Причины появления эритроцитов серповидной формы
Процесс образования аномальных гемоглобинов называют гемоглобинопатией. В результате точечной мутации в гене, ответственного за синтез бета-глобина (структурный белок гемоглобина), происходит замена аминокислоты валин на глутаминовую кислоту в 6-м положении белковой цепи. Это в свою очередь приводит к образованию дефектного гемоглобина – HbS. Такой гемоглобин состоит из двух нормальных альфа-цепей и двух измененных бета-цепей. При наследовании дефектного гена от каждого из родителей нормальный гемоглобин А не образуется. Весь гемоглобин будет представлен формой гемоглобина – S (HbS). В таком случае, говорят о серповидноклеточной болезни. Молекулы такого гемоглобина изменяют свои физико-химические свойства (из-за нарушения растворимости молекул гемоглобина), что приводит к изменению формы эритроцита с нормальной двояковогнутой на серпообразную. Такая морфологическая характеристика и послужила основанием для названия болезни. Обычно, даже при наличии заболевания, большинство эритроцитов имеют обычную форму.
Провоцирующим фактором, приводящим к изменению формы эритроцита на серповидную (при наличии генетического дефекта) является гипоксия. Эритроциты измененной формы, содержащие аномальный гемоглобин не пластичны, лабильны и легко поддаются разрушению, что приводит к развитию гемолитической анемии. В условиях гипоксии, эритроциты с аномальным гемоглобином, приобретая серпообразную форму, имеют дефектную мембрану. Становясь довольно жесткими и проходя через тонкие капилляры, они не способны изменять свою форму в отличие от нормальных эритроцитов, что приводит к нарушению проходимости сосудов и развитию ишемии органов. Обычные эритроциты имеют срок жизни около 120 дней, эритроциты при серповидноклеточной болезни циркулируют в крови до 20 дней.

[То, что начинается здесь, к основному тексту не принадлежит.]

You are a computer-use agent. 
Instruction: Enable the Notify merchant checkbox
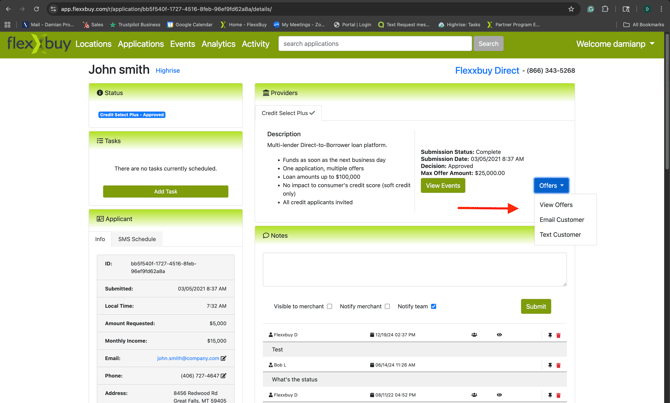coord(388,307)
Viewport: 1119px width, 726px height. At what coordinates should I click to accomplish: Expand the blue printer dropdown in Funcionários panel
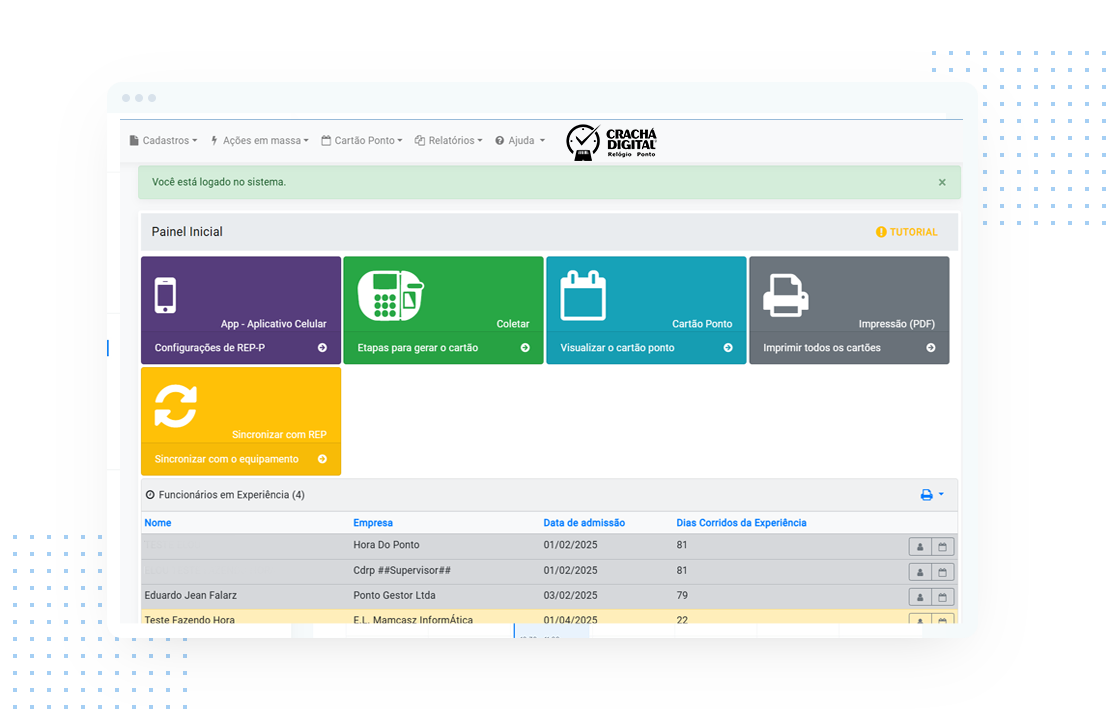tap(932, 495)
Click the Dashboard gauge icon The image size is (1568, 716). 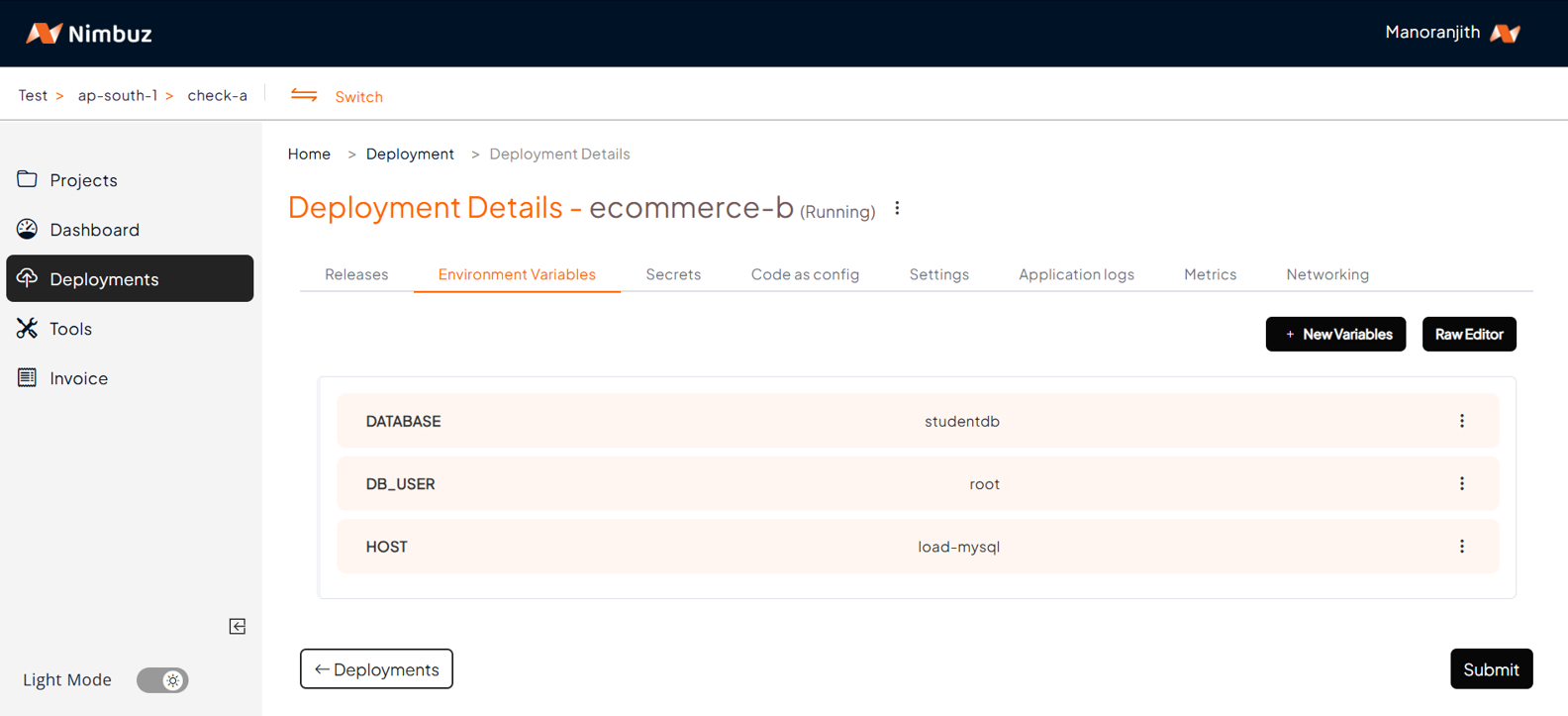pos(27,229)
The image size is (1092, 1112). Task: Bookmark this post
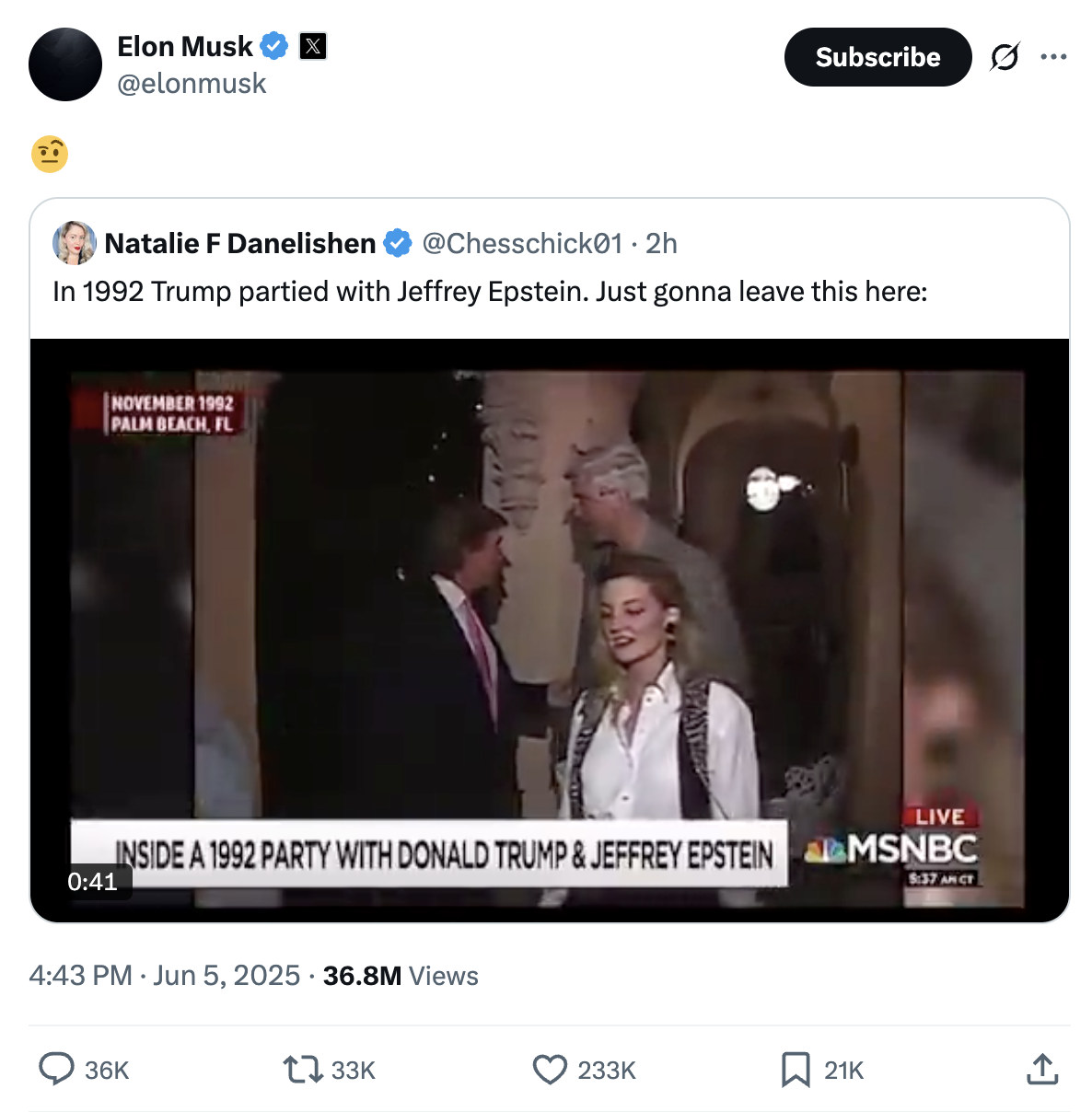click(x=796, y=1070)
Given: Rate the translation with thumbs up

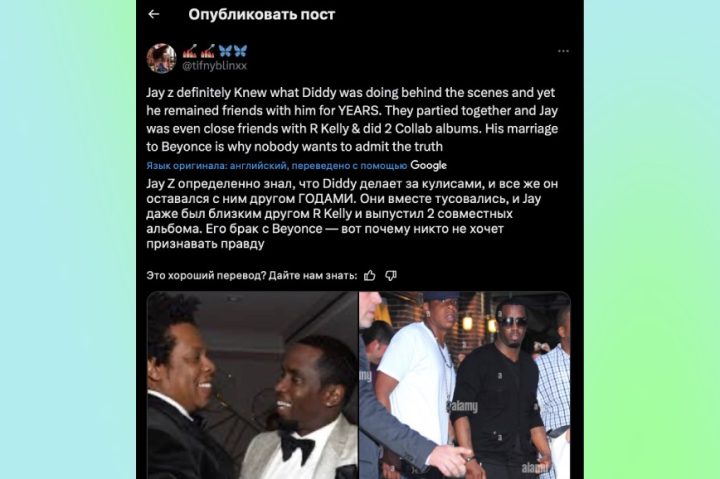Looking at the screenshot, I should pos(370,276).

Признаком серповидноклеточной болезни является хроническая гемолитическая анемия. Степень тяжести анемии зависит от количества гемоглобина HbS.
Лабораторная диагностика серповидноклеточной анемии
Основной вид диагностики – морфологическое изучение эритроцитов и выявление аномального гемоглобина. Для уточнения диагноза проводят специальное исследование крови на предмет выявления эритроцитов серповидной формы. Наиболее информативным считается проведение электрофореза на фракции гемоглобина, при котором можно отчетливо увидеть аномальный гемоглобин. При гомозиготном типе наследования серповидноклеточной анемии будет выявляться аномальный гемоглобин HbS и отсутствовать нормальный гемоглобин А. При гетерозиготном типе наследования определяется как гемоглобин S, так и гемоглобин А.